Amnesty International s’est jointe aux appels à la libération le Rania Amdouni, activiste arrêtée en février, exhortant les autorités à abandonner les « fausses » accusations portées contre elle.

« L’arrestation et les poursuites judiciaires lancées contre Rania Amdouni envoient un message effrayant aux militants victimes de harcèlement: s’ils osent dénoncer les abus commis par la police, ils risquent de passer de victime à accusé », a déclaré Amna Guellali, directrice adjointe d’Amnesty pour le Moyen-Orient et l’Afrique du Nord.
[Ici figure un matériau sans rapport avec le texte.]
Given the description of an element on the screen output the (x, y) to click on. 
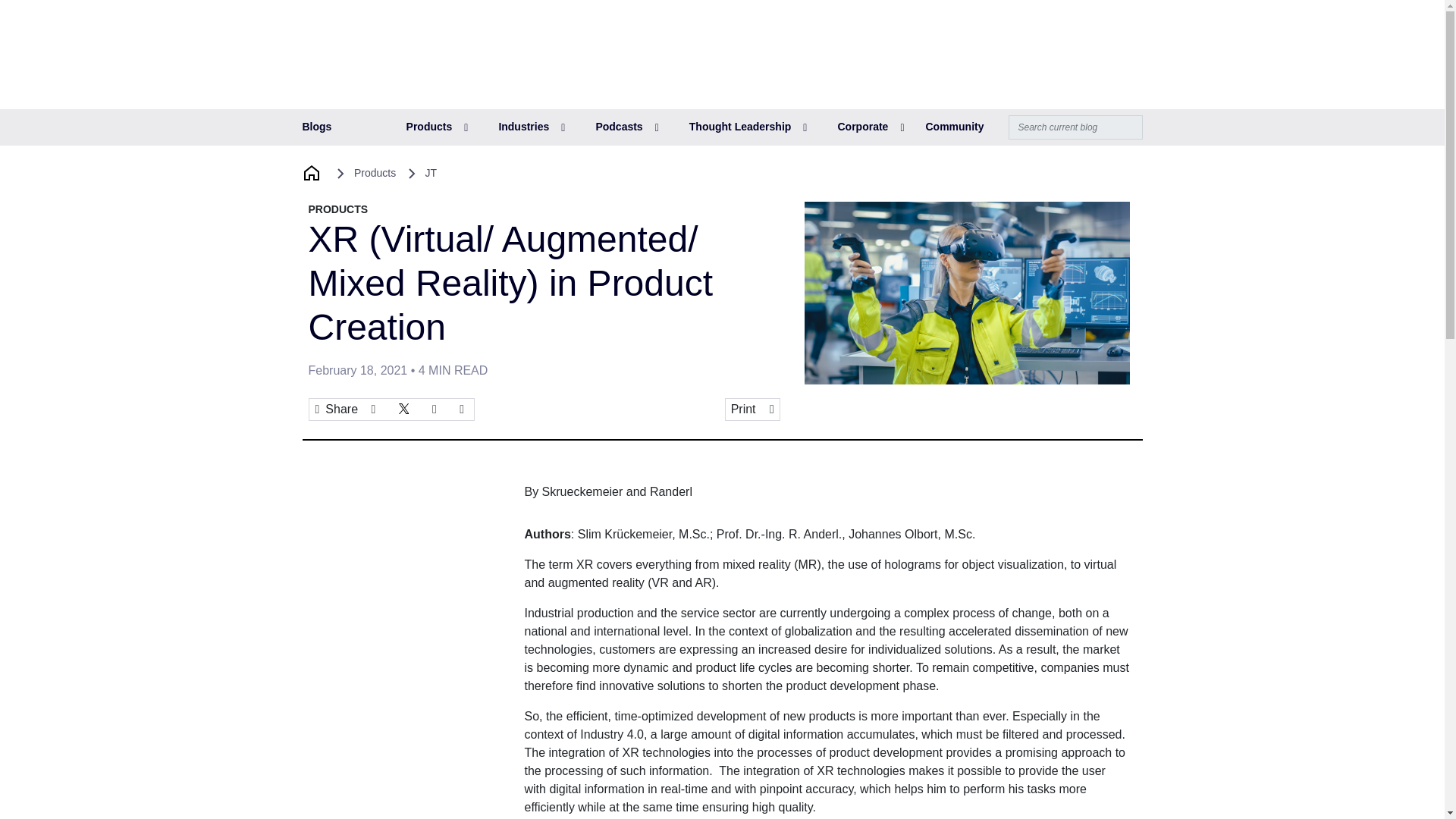
Products (437, 127)
Blogs (316, 127)
Log in (1050, 31)
Log in (1050, 31)
Products (437, 127)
« Il est scandaleux que Rania ait été condamnée à six mois de prison pour avoir fait des commentaires jugés offensants à propos de la police. Elle doit être libérée immédiatement et sans condition et toutes les charges retenues contre elle devraient être abandonnées ».

Pour Amnesty, le mot « insulte » n’est pas considéré comme un crime au regard du droit international, et les pays utilisant ce terme « limitent indûment la liberté d’expression ».

Et d’ajouter que les autorités tunisiennes utilisent l’article 125 comme une accusation fourre-tout pour poursuivre tous ceux qui osent critiquer la police ou se plaindre de leur conduite.

L’organisation les a appelées, dans ce sens, à cesser de poursuivre les militants et défenseurs des droits humains sur de vagues accusations et à protéger d’urgence le droit à la liberté d’expression.

Notons que l’appel de la condamnation de Amdouni sera examiné ce mercredi 17 mars 2021.